I found this code of std.range.iota's Result struct:

        @property inout(Value) front() inout { assert(!empty); return current; }

What's the purpose of inout on parameterless functions?

On 08/24/2012 12:14 AM, Piotr Szturmaj wrote:
> Hi,
>
> I found this code of std.range.iota's Result struct:
>
>          @property inout(Value) front() inout { assert(!empty); return
> current; }
>
> What's the purpose of inout on parameterless functions?

It is a method of a struct, therefore it is not parameterless, but has
a hidden parameter. 'inout' qualifies the implicit 'this' reference.
Inside the method body, typeof(this) is inout(Result).

Timon Gehr wrote:
> On 08/24/2012 12:14 AM, Piotr Szturmaj wrote:
>> Hi,
>>
>> I found this code of std.range.iota's Result struct:
>>
>>          @property inout(Value) front() inout { assert(!empty); return
>> current; }
>>
>> What's the purpose of inout on parameterless functions?
>
> It is a method of a struct, therefore it is not parameterless, but has
> a hidden parameter. 'inout' qualifies the implicit 'this' reference.
> Inside the method body, typeof(this) is inout(Result).

Thank you. So, it's helpful because struct might be qualified somewhere as const or as immutable. Anyway in that particular case it's unnecessary because iota's Result must be mutable to call popFront().
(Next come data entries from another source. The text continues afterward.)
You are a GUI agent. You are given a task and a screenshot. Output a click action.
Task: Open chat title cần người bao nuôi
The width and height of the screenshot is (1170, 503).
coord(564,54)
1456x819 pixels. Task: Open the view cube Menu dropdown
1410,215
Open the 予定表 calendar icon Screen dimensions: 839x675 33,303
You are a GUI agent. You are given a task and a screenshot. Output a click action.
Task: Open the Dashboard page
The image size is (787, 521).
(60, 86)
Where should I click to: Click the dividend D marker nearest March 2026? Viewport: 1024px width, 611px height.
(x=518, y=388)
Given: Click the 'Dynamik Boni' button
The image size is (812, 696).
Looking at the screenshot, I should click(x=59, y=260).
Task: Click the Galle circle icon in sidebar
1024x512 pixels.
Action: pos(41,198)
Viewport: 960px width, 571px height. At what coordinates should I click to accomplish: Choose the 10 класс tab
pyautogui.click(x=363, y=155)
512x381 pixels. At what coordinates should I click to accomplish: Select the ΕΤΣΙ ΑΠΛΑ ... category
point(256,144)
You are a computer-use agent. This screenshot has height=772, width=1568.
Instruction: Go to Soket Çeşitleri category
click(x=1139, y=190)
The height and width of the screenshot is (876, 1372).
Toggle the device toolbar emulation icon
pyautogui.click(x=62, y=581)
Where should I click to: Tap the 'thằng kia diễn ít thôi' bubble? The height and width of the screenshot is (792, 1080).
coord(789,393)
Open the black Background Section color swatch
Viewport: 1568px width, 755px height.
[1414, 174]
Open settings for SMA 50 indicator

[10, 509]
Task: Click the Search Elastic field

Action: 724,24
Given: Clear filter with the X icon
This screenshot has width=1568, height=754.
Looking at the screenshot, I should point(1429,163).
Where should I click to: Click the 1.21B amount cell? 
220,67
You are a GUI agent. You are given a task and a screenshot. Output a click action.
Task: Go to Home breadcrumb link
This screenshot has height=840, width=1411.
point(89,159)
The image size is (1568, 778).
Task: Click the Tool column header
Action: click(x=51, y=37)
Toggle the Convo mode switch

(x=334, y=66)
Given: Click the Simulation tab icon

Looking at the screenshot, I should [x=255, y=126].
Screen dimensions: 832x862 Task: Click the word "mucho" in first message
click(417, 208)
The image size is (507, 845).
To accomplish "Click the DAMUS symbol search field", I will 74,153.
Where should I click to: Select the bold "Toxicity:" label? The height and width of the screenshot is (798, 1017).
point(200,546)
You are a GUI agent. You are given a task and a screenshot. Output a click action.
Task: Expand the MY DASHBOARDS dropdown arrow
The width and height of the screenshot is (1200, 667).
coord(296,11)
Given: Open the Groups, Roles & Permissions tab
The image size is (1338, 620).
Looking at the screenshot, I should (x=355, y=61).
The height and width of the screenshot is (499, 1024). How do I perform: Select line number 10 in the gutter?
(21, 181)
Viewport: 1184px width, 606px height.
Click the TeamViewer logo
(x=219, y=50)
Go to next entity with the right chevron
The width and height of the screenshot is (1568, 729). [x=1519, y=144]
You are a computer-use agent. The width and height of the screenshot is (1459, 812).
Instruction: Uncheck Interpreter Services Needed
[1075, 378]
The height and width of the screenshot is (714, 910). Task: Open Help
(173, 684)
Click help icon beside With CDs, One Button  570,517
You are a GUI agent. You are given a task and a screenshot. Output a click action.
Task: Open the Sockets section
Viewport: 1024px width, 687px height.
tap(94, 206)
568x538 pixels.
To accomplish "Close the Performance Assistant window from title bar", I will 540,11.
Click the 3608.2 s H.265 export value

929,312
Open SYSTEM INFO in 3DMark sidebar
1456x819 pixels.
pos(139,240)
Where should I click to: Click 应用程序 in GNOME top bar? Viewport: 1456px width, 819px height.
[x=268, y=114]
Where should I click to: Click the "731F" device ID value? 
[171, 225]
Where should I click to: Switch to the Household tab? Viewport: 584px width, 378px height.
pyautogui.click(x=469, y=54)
    immutable iotaRange = iota(0, 5);

    pragma(msg, typeof(&iotaRange.front));
    pragma(msg, typeof(iotaRange.front));

    io.popFront();

yields:

    inout(int) delegate() inout @property
    immutable(int)
    main.d(61): Error: function std.range.iota!(int,int).iota.Result.popFront () is not callable using argument types () immutable

Well, it may be also a way to ensure the function doesn't modify the struct.